__WORK INSTRUCTION__: Every entry below has to appear again in your reply, word for word, but no picture may.

Collected data:
Content starts

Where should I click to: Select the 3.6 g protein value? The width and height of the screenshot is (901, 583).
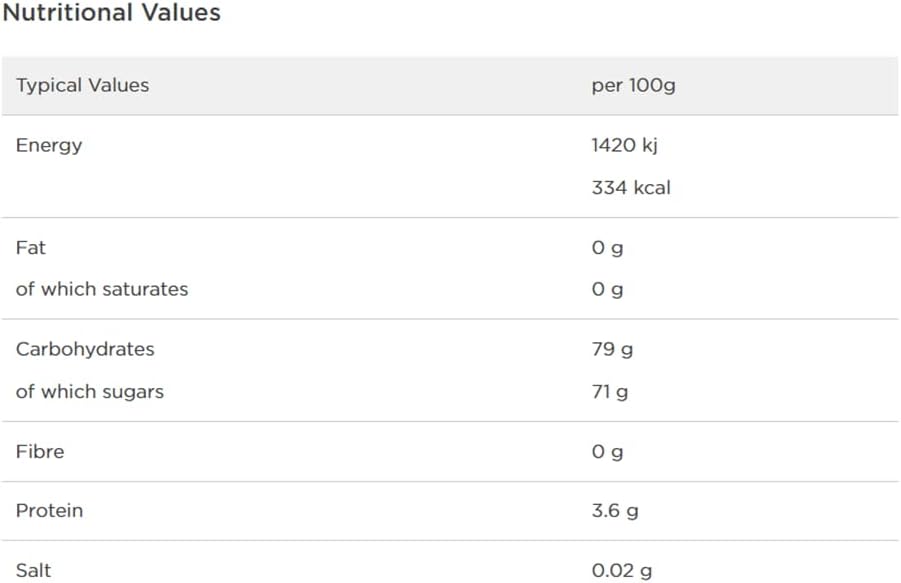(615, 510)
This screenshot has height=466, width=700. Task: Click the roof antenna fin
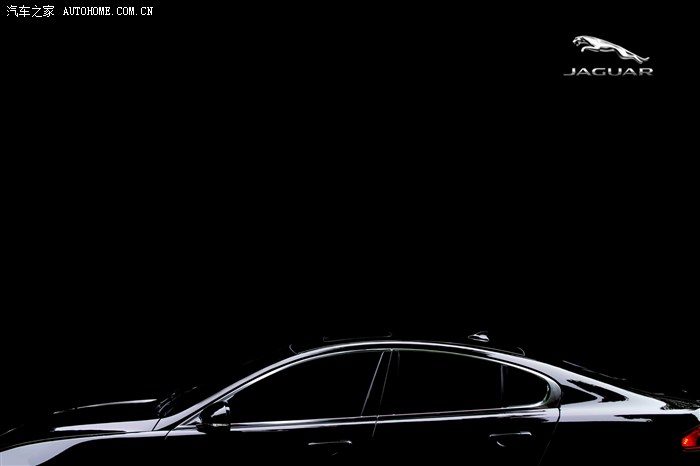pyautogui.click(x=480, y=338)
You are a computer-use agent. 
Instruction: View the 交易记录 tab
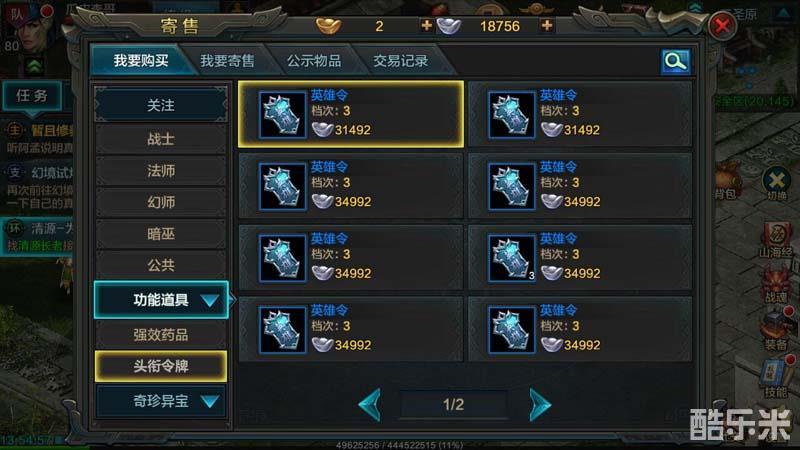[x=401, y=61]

Content ends

__PROBLEM SOLUTION__:
Where should I click to: Select the 3.6 g protein value? The width and height of the screenshot is (901, 583).
(615, 510)
This screenshot has height=466, width=700. Task: Click the roof antenna fin
pyautogui.click(x=480, y=338)
You are a computer-use agent. 
Instruction: View the 交易记录 tab
[x=401, y=61]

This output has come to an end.